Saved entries
● ● ●

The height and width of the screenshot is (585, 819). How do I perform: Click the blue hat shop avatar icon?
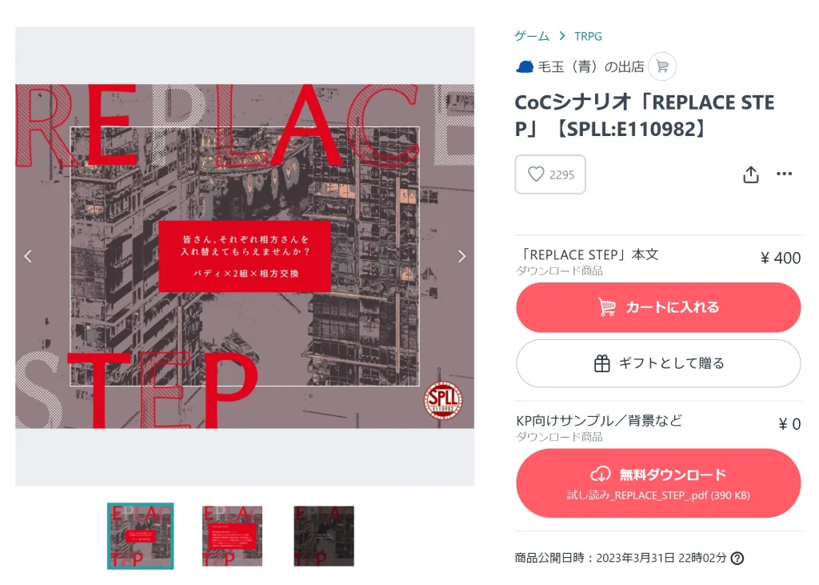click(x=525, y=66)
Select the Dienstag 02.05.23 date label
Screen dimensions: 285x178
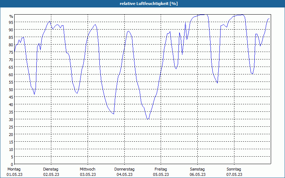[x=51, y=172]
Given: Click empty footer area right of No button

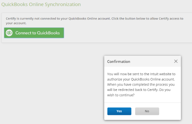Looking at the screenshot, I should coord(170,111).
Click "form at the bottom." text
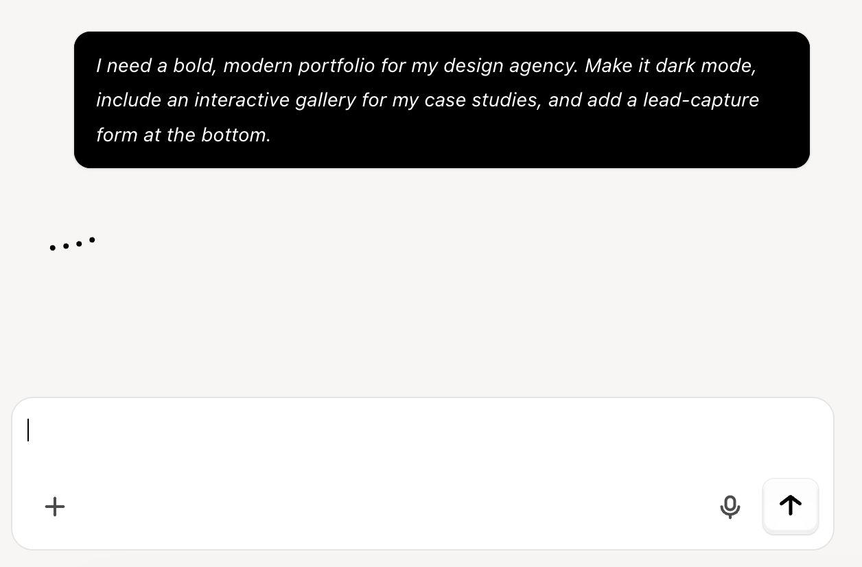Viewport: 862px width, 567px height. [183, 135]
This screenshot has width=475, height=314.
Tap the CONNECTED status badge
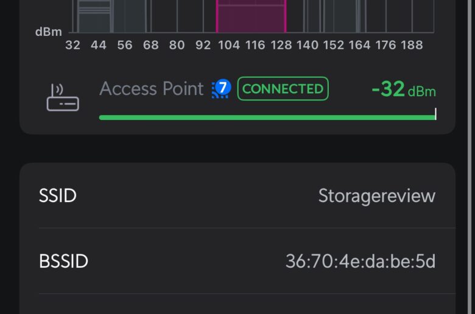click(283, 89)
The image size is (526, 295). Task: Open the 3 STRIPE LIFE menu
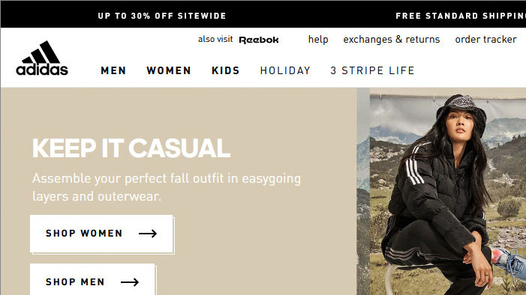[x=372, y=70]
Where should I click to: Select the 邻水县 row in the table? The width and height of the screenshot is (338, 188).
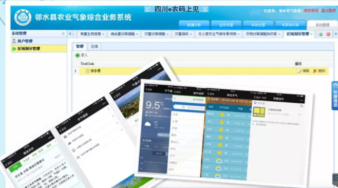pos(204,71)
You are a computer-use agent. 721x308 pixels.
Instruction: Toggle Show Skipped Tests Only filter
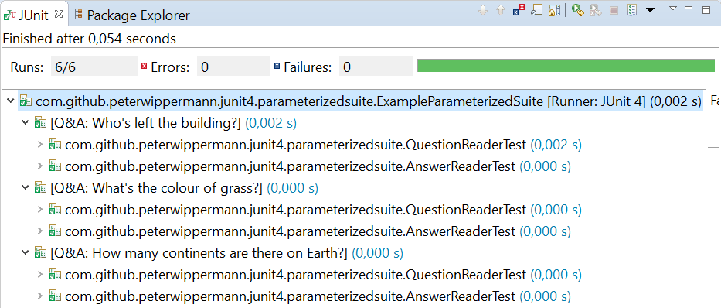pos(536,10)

● ● ●

__Your instructions__
Please output an exact repetition of the lines from the line containing "Instruction: Toggle Show" to the end of the records, both included, with no pictures and no additional text.

__Solution to this exercise__
Instruction: Toggle Show Skipped Tests Only filter
pos(536,10)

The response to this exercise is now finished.